PROBLEM DETAILS: Return only what runs from the line containing "You are a GUI" through the last line of the entries below, exactly, omitting pictures.

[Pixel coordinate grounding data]

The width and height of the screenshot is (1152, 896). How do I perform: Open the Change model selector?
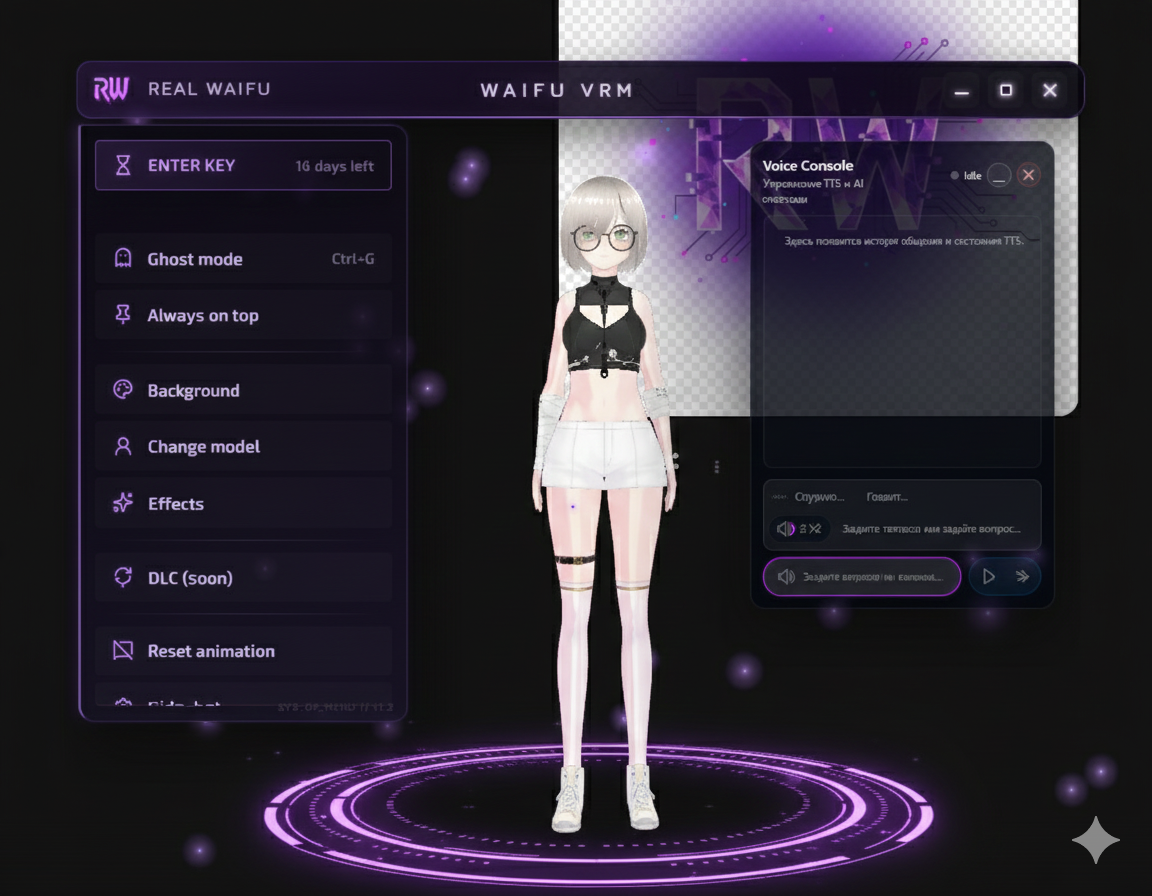(x=243, y=447)
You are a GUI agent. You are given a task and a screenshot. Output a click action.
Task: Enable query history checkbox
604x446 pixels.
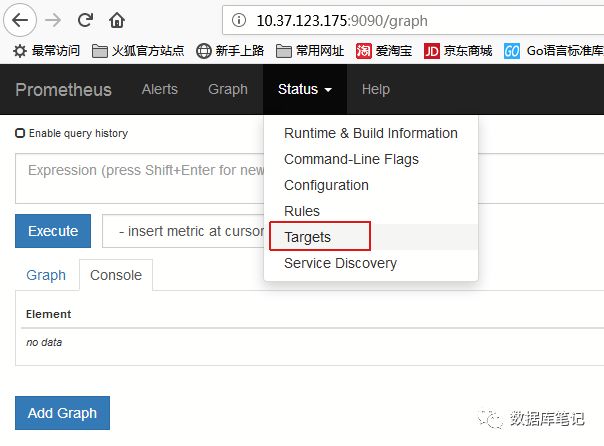(x=20, y=133)
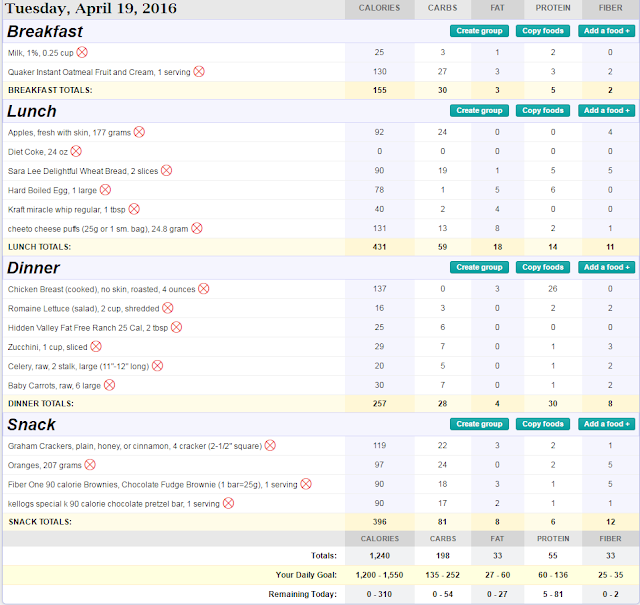Delete Baby Carrots entry
Image resolution: width=640 pixels, height=605 pixels.
tap(109, 385)
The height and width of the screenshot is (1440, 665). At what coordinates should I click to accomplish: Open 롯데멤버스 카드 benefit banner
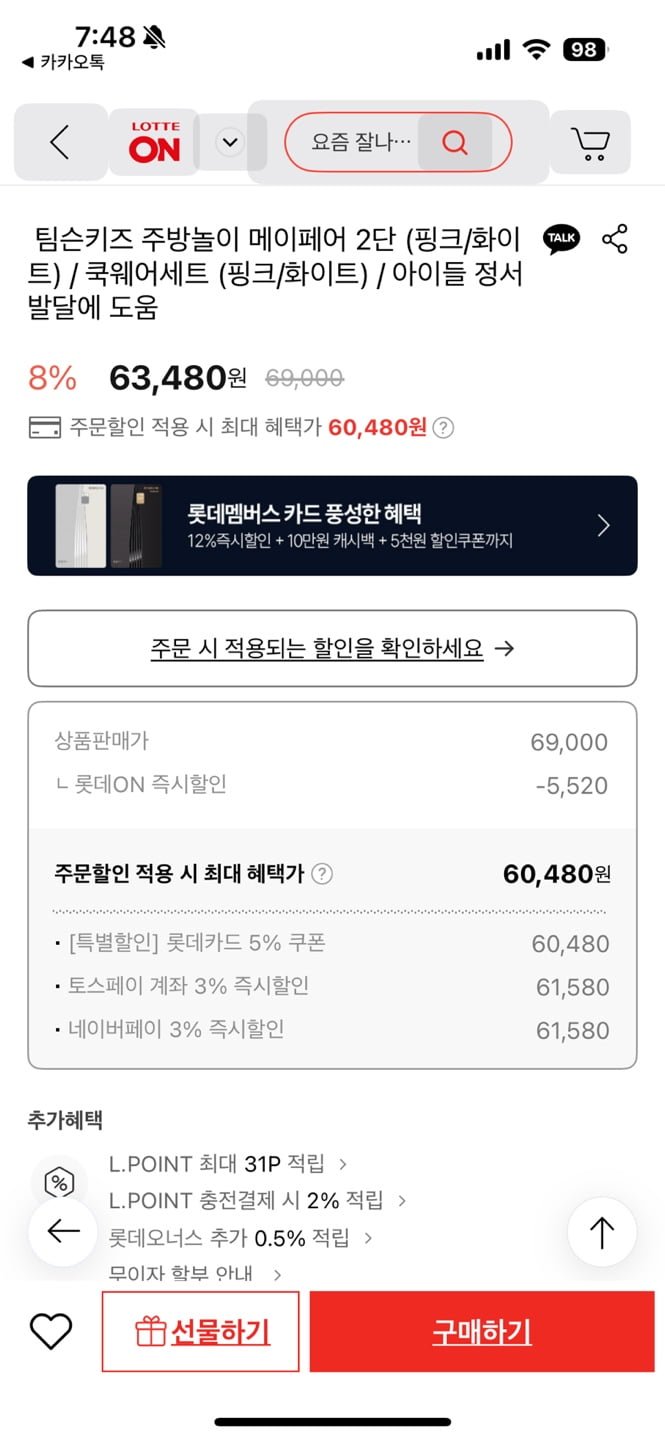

ANSWER:
You are a GUI agent. You are given a task and a screenshot. Output a click action.
Task: Enable query history checkbox
604x446 pixels.
(x=20, y=133)
Delete Baby Carrots entry
Image resolution: width=640 pixels, height=605 pixels.
tap(109, 385)
The height and width of the screenshot is (1440, 665). At what coordinates should I click to accomplish: Open 롯데멤버스 카드 benefit banner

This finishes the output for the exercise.